After completing your paperwork, you will be enrolled to the VA W.A.V.E.  website.  This keeps track of your benefit information.  Every month you will have to visit this website and confirm that you were enrolled in your program for the previous month.  Once you do, a paycheck will arrive in your bank account from the US Treasury about a week later.  The check is completely tax-free.

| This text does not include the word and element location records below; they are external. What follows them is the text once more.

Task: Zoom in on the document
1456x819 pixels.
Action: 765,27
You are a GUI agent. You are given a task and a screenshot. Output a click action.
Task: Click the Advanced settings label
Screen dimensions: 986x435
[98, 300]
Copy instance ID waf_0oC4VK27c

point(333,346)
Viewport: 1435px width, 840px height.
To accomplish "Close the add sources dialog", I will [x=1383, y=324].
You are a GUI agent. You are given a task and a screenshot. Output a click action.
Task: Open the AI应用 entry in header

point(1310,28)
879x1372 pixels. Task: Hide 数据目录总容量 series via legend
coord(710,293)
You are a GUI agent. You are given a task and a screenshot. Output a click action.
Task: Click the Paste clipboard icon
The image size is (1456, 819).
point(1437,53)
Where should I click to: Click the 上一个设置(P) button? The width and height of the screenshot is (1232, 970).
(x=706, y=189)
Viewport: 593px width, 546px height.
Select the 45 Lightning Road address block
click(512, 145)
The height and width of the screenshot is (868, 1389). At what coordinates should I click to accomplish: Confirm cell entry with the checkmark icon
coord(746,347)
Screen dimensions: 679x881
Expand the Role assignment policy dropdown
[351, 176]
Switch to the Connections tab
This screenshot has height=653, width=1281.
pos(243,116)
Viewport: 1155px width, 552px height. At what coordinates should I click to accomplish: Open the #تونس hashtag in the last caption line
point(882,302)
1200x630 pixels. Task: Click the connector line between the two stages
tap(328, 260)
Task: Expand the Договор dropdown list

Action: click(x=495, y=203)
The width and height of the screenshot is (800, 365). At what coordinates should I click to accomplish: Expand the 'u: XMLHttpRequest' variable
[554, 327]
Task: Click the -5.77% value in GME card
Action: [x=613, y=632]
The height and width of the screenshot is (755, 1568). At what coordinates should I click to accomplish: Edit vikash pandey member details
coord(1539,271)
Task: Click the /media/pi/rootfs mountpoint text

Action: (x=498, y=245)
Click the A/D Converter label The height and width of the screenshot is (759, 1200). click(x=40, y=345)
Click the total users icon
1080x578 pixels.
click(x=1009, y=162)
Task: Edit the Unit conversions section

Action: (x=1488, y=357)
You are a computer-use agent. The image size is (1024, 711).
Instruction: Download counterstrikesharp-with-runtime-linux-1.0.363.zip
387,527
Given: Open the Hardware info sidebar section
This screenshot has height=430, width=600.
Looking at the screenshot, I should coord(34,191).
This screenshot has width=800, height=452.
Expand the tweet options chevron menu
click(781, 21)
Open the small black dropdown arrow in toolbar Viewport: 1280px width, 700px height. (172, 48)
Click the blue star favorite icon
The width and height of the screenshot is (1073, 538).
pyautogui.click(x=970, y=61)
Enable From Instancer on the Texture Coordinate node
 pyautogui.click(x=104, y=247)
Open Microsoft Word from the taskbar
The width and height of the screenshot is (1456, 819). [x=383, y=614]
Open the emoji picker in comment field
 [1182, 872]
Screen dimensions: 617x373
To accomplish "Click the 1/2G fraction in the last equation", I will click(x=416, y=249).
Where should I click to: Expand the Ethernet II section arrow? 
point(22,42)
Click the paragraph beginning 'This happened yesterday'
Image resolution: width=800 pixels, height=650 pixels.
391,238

Be Careful Paying Licensing/Board fees

The Montgomery GI bill does have an option to pay for licensing and board fees.  However, every licensing or board fee you use the benefit for consumes a month of your eligibility for benefits.  Since these fees are typically substantially less than your typical monthly stipend, using this option is rarely a good idea.

The two GI bills have an important difference on how much they actually pay per month.  I remember having a good discussion with one of the finance counselors at my base regarding this since she typically worked with enlisted folk going to college, for whom the Post 9/11 Bill was better since it paid tuition and fees directly to the school, and then gave a housing stipend to you.  The Montgomery GI Bill version simply gives all of the money to the member, and trusts them to budget accordingly.

How Much Does It Pay?

For the Montgomery GI Bill there’s a set monthly rate for anywhere in the country that increases with inflation each October 1.  Since October 2011, it is paying $1473 (+ the $150 buy-up).  The Post 9/11 Bill’s monthly stipend is equivalent to the BAH for an E5 with dependents at the location of your school (and of course no buy-up program.)  For my location in Mississippi, this would only have been about $1100 a month, so the Montgomery GI Bill was a better deal for me.   For someone living in New York City though, this BAH would exceed the Montgomery GI Bill’s set stipend.  When I made my rank list for the match, I also plugged the zip codes in to an online BAH calculator.  I was applying mostly to the South and Midwest, so the Montgomery GI Bill was the best option.  For someone who is applying to the Northeast or California where housing is more expensive, the Post 9/11 is a better deal.

Qualifying for the GI Bill

You have to have been on active duty for at least 36 months to receive full Montgomery GI Bill benefits.  For the post 9/11 Bill you are eligible for benefits if you served on active duty for a total of 90 days after 9/10/2011.  Neither bill makes any distinction based on your rank.  For instance, if a separating military physician chose the Post 9/11 Bill, it doesn’t matter that he left the Air Force as a single O-3; his monthly stipend is still based on the BAH of an E-5 with dependents.

Conclusion

In conclusion, the GI Bill is a great benefit provided to veterans and any young physician returning to training should strongly consider using it supplement their income during their residency years.  It really served me well to look into the distinction between the two Bills well before I separated, since I knew that the Montgomery GI Bill would be the better deal wherever I matched.  Knowing this gave me the time to maximize my benefits under the Montgomery GI Bill (via the buy-up program) before leaving active duty.